6) Do you have any favourite books, podcasts or newsletters that you’d like to recommend?
The Performance Curve, of course! Seriously – it’s easy to forget your own advice and I find it helpful to come back to what I know works.
Into the Magic Shop: A Neurosurgeon’s Quest to Discover the Mysteries of the Brain and the Secrets of the Heart – by James Doty.
And I sometimes watch a bit of Marie Forleo, for her quirky, fun style of tackling important questions of business and life.
7) Are there any products, gadgets or apps that you can’t live without?
Thankfully, there’s nothing I can’t live without. I used to be surprised by how little I need it when I’m in an area without connectivity for a while. However, one app I really like is the Breathing App developed by Eddie Stern and Deepak Chopra with sounds by Moby.
It’s a very simple app for coherent breathing, which brings our heart rate, heart rate variability, blood pressure, and brainwave function into a coherent frequency. This leads to calm, restful alertness and many other benefits.
8) If you could read an interview about work-life balance by anyone, who would that be?

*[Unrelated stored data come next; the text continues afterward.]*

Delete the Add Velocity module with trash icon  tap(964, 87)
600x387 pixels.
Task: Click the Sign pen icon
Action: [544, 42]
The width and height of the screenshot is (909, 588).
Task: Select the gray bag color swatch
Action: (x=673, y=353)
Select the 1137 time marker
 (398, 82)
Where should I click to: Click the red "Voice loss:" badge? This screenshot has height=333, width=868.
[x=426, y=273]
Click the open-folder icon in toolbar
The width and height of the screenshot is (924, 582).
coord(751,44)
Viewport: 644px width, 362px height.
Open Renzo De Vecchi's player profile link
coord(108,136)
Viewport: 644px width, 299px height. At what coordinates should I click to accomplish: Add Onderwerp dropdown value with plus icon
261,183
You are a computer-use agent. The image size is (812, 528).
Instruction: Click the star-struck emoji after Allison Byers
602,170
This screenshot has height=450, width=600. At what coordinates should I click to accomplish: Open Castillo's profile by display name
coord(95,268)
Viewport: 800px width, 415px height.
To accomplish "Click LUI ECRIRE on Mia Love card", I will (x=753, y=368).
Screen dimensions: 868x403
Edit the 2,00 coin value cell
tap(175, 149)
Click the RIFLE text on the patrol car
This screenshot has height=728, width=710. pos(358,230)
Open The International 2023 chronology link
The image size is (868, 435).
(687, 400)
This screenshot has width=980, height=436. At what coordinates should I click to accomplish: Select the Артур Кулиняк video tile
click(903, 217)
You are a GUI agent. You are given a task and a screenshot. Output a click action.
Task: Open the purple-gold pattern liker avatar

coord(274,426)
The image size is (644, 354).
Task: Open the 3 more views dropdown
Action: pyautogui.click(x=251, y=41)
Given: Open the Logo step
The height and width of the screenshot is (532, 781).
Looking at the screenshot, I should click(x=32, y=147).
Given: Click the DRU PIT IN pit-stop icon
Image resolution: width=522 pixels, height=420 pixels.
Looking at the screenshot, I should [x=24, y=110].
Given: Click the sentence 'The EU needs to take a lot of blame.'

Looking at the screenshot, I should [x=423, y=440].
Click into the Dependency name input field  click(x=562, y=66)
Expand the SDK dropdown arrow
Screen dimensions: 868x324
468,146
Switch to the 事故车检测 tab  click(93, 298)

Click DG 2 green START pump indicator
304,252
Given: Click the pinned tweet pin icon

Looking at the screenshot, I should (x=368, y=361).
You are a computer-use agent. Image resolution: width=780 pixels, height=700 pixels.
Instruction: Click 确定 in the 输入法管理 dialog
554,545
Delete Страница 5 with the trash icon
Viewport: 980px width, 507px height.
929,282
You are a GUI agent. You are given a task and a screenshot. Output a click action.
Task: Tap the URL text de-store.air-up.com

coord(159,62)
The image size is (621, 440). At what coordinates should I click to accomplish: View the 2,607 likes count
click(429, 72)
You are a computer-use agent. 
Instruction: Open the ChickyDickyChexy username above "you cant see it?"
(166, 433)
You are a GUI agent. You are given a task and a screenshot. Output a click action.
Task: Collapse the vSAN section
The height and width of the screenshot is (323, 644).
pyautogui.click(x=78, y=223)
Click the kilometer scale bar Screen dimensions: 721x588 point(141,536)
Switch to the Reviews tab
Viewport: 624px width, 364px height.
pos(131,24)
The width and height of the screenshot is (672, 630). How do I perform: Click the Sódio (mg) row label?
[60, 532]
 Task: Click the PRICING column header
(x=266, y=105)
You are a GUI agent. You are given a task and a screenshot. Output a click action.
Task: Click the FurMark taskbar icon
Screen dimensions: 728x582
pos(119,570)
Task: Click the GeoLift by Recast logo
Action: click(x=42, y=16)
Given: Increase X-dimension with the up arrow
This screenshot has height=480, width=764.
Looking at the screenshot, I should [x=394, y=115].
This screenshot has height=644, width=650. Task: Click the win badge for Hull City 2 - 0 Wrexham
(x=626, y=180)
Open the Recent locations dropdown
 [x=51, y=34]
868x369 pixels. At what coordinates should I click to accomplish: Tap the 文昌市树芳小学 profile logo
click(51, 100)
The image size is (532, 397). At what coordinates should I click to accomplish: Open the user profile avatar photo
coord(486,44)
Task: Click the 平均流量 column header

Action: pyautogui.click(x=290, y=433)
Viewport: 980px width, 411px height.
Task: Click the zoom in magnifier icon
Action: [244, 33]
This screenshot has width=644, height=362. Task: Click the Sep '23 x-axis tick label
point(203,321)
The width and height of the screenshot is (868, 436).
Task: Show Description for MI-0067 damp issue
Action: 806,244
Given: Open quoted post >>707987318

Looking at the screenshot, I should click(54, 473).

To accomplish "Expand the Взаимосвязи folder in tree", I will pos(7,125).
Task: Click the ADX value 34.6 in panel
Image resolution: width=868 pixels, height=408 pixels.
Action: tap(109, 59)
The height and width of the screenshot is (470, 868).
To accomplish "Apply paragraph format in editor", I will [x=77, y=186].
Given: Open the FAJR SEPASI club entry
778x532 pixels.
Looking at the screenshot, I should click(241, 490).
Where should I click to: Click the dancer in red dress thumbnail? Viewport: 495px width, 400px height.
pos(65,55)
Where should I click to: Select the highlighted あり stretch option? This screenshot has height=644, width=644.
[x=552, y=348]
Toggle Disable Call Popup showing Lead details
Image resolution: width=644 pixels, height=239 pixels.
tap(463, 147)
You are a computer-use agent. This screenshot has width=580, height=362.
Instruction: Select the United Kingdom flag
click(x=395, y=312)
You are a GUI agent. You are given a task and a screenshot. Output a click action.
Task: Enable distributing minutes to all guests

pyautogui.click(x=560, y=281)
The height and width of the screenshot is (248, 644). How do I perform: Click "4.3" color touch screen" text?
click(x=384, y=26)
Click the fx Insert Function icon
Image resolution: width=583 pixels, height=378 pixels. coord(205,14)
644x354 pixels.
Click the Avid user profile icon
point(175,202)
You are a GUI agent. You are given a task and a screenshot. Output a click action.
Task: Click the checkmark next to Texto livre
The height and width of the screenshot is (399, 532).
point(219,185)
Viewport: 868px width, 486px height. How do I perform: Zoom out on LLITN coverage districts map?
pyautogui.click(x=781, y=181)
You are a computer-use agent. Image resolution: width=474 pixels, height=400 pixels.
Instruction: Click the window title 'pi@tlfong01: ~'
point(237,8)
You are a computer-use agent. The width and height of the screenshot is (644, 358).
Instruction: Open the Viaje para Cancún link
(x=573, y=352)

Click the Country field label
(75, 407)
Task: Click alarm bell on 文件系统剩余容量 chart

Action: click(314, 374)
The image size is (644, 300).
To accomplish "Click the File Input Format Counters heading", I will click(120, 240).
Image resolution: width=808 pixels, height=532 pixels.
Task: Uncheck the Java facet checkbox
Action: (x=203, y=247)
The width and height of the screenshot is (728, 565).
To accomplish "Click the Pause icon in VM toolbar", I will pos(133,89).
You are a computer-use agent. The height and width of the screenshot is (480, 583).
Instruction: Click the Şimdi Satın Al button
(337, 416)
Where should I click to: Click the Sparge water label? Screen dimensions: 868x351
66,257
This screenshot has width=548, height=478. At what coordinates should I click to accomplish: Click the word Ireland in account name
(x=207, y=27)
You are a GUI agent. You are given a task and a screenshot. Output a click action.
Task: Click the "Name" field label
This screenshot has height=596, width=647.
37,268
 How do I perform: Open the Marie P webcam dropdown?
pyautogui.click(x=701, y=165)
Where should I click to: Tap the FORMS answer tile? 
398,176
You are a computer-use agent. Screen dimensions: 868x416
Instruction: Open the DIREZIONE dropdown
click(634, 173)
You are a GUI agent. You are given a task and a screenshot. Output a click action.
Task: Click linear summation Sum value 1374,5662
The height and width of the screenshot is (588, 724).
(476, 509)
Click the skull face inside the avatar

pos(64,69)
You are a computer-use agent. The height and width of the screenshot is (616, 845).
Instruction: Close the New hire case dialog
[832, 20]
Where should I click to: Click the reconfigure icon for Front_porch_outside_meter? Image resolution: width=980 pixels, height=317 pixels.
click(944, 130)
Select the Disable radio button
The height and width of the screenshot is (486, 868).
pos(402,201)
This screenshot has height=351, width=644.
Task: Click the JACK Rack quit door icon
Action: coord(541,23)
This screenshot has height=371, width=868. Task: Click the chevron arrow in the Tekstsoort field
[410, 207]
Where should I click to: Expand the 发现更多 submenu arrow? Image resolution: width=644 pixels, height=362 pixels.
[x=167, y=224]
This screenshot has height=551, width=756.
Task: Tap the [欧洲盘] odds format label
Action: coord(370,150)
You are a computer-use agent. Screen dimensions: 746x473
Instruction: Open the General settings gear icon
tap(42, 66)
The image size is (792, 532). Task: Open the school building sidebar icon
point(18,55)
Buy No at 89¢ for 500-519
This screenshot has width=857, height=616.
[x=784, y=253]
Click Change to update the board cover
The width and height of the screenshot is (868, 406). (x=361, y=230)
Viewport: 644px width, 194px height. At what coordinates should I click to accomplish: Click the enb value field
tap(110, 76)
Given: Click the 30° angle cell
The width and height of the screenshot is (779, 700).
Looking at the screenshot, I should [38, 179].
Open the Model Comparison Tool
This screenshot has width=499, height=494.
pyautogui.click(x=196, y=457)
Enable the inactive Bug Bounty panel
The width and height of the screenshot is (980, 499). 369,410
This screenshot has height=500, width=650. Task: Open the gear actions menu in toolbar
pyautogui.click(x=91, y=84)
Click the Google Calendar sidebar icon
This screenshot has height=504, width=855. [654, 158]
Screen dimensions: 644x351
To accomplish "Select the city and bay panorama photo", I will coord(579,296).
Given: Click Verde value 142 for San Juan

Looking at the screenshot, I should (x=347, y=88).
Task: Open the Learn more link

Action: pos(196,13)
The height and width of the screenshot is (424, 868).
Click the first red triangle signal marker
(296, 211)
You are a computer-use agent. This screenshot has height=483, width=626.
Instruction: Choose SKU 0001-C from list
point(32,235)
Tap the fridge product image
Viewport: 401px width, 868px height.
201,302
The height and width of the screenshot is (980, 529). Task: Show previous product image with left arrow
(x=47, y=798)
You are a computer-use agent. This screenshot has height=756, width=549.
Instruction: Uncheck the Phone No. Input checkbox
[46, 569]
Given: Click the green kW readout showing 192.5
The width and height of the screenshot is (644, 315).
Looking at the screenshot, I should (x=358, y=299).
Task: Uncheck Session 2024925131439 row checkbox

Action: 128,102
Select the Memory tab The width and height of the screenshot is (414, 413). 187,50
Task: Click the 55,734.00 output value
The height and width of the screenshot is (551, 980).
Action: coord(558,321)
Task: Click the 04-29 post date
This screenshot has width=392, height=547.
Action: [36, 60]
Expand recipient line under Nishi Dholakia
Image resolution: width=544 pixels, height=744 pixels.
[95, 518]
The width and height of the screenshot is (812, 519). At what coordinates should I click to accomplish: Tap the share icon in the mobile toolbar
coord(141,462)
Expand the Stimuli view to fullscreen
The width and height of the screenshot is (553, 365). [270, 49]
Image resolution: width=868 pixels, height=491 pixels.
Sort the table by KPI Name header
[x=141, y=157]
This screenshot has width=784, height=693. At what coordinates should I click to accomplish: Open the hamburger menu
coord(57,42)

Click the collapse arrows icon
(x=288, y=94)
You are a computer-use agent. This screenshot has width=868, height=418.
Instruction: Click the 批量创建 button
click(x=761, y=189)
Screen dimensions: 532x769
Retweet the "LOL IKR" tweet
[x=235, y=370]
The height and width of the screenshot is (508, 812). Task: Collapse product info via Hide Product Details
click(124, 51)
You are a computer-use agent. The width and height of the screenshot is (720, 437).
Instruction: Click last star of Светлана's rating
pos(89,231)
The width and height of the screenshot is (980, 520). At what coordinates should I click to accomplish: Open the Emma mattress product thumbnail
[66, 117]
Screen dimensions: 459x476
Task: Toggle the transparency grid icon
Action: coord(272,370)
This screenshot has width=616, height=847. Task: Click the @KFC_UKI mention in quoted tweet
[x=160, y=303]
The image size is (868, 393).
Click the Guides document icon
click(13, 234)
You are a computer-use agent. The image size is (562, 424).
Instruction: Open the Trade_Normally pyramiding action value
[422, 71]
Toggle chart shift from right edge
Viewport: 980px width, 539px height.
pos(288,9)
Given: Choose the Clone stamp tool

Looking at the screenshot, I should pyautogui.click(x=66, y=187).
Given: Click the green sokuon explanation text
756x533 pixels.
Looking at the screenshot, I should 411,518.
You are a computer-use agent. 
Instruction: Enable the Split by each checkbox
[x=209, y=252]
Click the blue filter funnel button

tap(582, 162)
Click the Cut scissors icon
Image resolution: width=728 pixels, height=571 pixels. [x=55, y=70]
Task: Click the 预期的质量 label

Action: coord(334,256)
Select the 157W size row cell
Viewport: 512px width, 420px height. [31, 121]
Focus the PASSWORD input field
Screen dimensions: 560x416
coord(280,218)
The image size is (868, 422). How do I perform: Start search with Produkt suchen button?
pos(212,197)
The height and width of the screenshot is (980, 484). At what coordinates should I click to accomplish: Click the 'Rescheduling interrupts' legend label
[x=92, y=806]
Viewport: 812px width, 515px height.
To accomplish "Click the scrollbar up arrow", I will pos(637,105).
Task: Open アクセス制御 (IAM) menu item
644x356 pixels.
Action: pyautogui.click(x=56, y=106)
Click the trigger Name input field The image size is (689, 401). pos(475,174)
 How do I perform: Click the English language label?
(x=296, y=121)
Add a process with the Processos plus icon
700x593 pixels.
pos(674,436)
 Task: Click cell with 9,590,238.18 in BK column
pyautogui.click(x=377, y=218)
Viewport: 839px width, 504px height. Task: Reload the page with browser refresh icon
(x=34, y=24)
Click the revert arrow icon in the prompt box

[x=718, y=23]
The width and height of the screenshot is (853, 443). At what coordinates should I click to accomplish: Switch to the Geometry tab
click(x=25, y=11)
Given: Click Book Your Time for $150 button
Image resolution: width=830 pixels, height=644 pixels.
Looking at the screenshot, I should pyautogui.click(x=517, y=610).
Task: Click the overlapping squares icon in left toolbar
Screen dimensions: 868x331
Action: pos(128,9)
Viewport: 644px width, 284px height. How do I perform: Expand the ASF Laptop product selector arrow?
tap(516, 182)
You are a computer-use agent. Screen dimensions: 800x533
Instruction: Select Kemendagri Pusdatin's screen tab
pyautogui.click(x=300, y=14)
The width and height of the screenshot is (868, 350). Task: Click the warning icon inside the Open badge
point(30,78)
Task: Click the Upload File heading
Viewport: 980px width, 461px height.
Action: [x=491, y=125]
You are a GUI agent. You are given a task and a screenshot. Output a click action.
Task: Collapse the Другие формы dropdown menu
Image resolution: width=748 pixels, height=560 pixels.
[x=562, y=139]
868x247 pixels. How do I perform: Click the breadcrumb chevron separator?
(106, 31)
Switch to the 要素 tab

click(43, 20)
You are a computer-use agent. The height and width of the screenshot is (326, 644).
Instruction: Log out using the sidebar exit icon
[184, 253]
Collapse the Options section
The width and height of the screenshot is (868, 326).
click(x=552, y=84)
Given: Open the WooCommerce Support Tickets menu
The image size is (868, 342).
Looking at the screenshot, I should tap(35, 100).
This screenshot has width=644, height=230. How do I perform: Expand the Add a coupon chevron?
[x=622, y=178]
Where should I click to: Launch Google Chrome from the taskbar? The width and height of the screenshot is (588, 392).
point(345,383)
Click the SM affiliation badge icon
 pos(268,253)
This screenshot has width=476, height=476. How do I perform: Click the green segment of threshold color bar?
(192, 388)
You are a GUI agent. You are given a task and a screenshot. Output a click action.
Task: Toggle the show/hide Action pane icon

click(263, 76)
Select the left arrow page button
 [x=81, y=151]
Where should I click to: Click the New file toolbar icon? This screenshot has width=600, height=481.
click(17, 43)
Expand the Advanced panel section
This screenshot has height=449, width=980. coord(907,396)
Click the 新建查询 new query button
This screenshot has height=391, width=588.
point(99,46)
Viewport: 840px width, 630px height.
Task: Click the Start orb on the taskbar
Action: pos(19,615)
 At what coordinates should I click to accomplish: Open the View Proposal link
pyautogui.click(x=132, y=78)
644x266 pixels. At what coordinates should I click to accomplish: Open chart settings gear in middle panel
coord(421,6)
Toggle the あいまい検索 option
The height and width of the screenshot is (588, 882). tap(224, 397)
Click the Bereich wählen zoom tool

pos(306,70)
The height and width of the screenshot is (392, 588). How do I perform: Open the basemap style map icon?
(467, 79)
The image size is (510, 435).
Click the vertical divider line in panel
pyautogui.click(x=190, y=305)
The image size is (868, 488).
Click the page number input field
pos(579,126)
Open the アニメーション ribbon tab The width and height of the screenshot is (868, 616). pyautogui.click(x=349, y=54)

My deceased grandfather. He was fiercely protective of nature, quite outspoken when he saw a lack of human decency, and therefore an oddball to many. I’m sure he would have had something very eye-opening to say.
9) Do you have any last thoughts on work, life or balance that you’d like to share with our readers?
If you don’t know what lights you up or gives meaning to your life, how you want to live or how to make that happen, or there is just this small niggle that there may be more: it is always worth launching into the uncertain journey of seeking answers to these questions, no matter how uncomfortable or challenging that may seem.
There is no formula for how to live life, the point is to find out what matters to you and then translate it into practical, day-to-day actions. As Mary Oliver put it, it is ‘your one wild and precious life’. Everyone deserves to live it well. And it’s up to all of us to make that possible for ourselves and others.